UOB economist Barnabas Gan said the decline is likely due to a "slightly softer" external environment, as seen from the slower expansion rates in new orders, new exports and factory output.

This was also evidenced by slower growth in both exports and non-oil domestic exports in July, he added.

Ms Ling added: "Moreover, there is anecdotal evidence of global supply chain disruptions which could be hampering the availability of key components, and the low base effects from last year's pandemic lockdowns are fading."

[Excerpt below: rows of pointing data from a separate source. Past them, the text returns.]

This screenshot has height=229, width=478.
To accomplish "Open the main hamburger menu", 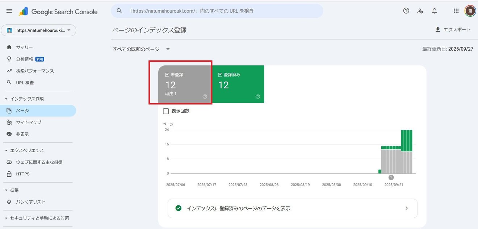I will 9,11.
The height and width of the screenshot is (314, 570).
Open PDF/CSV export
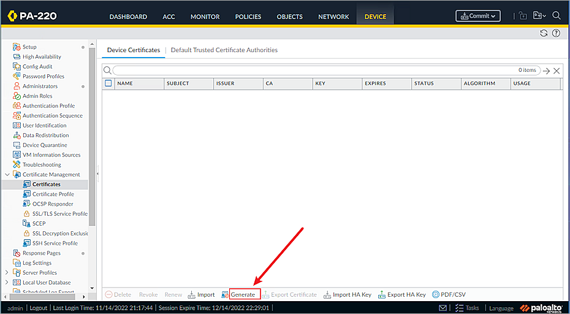click(x=436, y=295)
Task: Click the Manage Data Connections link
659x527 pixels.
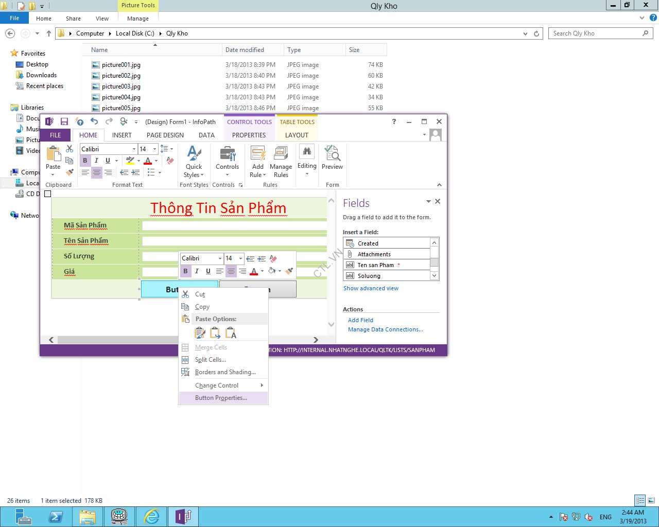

Both Mr Seah and and Ms Ling believe overall PMI could moderate further in the months ahead as new variants of Covid-19 could trigger a resurgence and hamper the lifting of restriction measures.

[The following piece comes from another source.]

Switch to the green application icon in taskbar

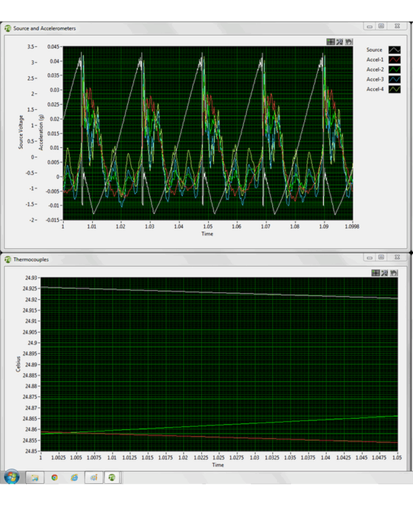tap(113, 477)
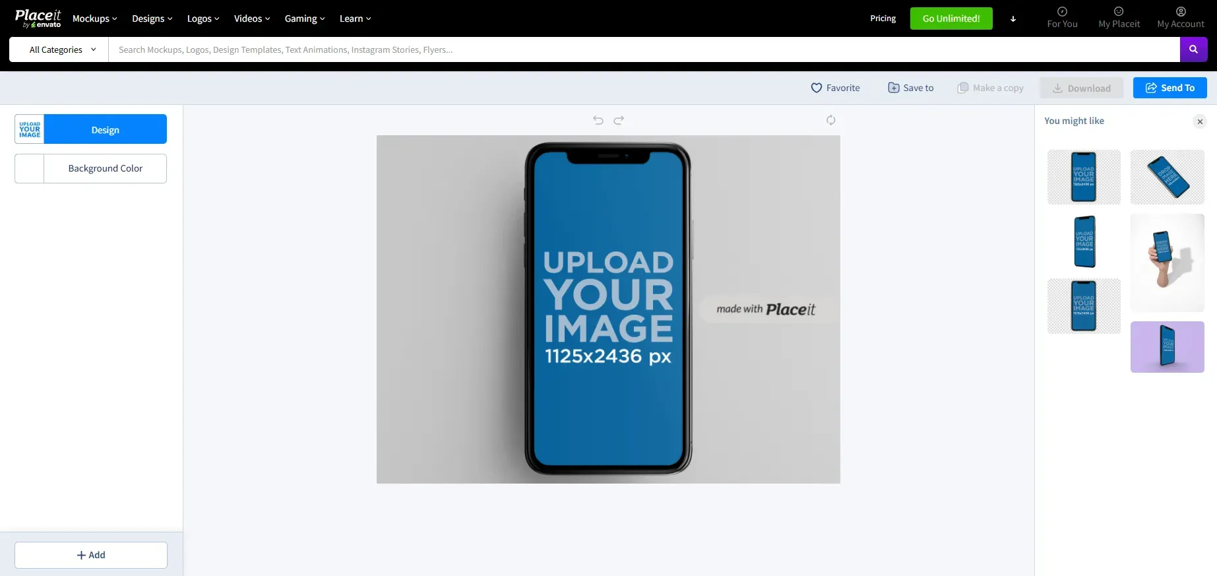Click the Send To button
The height and width of the screenshot is (576, 1217).
point(1170,88)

In China, official manufacturing PMI slipped from 50.4 in July to 50.1 in August, while its Caixin PMI slid to 49.2, down from 50.3.

Meanwhile, Taiwan's PMI reported by IHS Markit fell from 59.7 to 58.5, the second-lowest reading recorded since last November.

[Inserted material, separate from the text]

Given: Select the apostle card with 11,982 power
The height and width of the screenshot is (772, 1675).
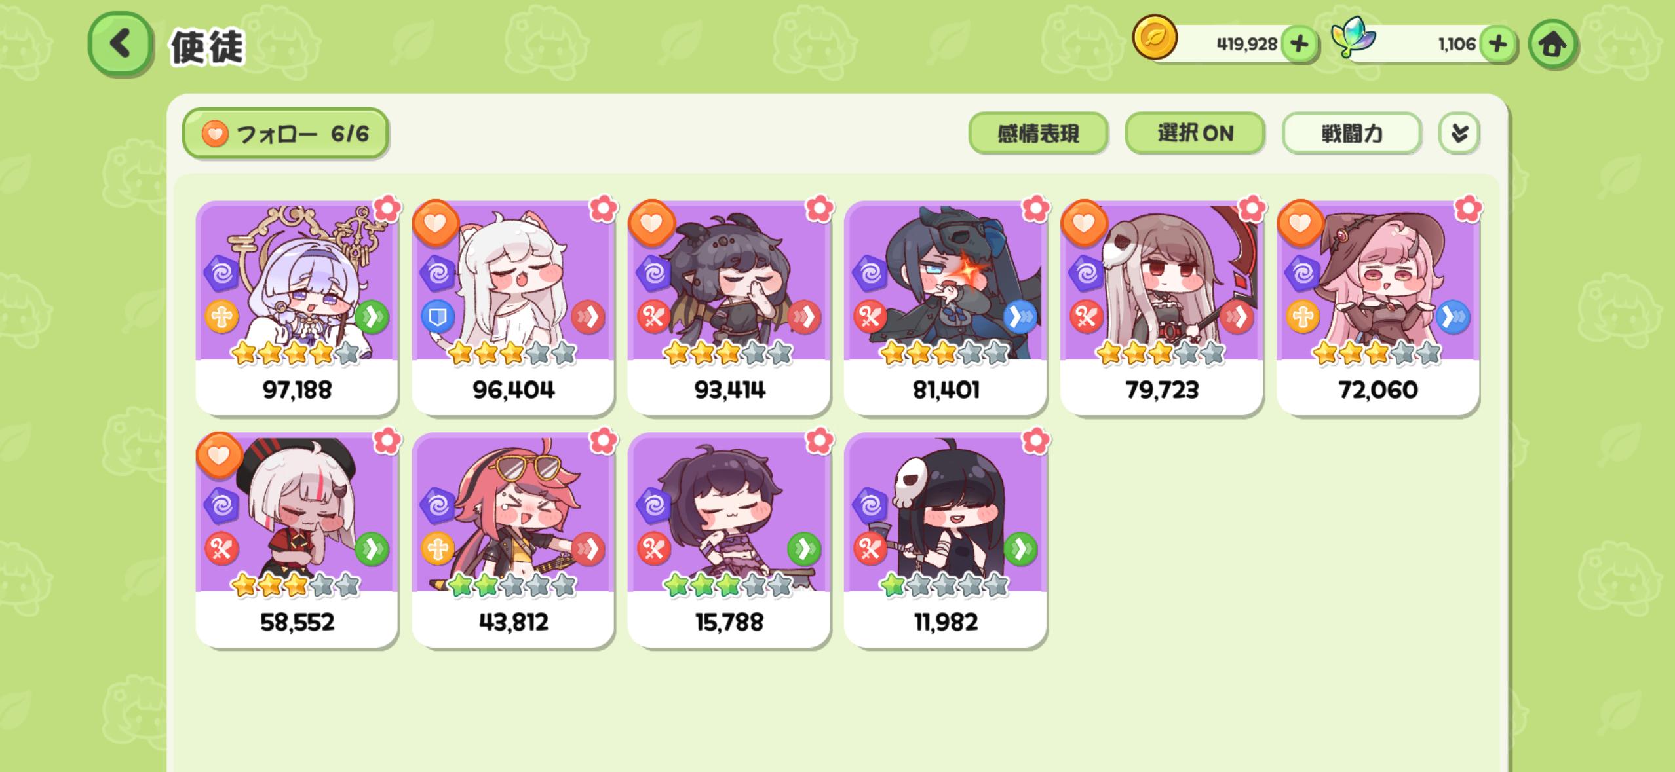Looking at the screenshot, I should tap(945, 540).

"Shortages fed through to another rapid increase in input costs and output charges, despite the rates of inflation easing since July, while backlogs of work rose at a near record pace. At the same time, firms scrambled to build up their inventories, with purchasing activity rising sharply, to help protect against future delays and any further price hikes," said Annabel Fiddes, economics associate director at IHS Markit.

South Korea's PMI likewise declined from 53 to 51.2, the softest rate of growth since October, according to IHS Markit.

For South-east Asia, IHS Markit's Asean PMI dwindled to 44.5, down from 44.6, the third straight month of deterioration. Lewis Cooper, IHS Markit economist, noted that contractions were recorded across each of the seven constituent nations for the first time since May 2020.

Priyanka Kishore, head of India and South-east Asia economics at Oxford Economics, said: "The weakening in the PMIs reflects the significant impact that Covid-19 outbreaks are having on activity and policy in most Asian economies. With vaccination programmes not sufficiently advanced to cope with the spread of the Delta variant, many governments in the region have re-imposed social distancing measures, leading us to downgrade 2021 GDP growth forecasts."

Barclays economists said PMIs in the region are likely to continue facing downward pressure after peaking in March, but North Asia is still likely to outperform Asean countries.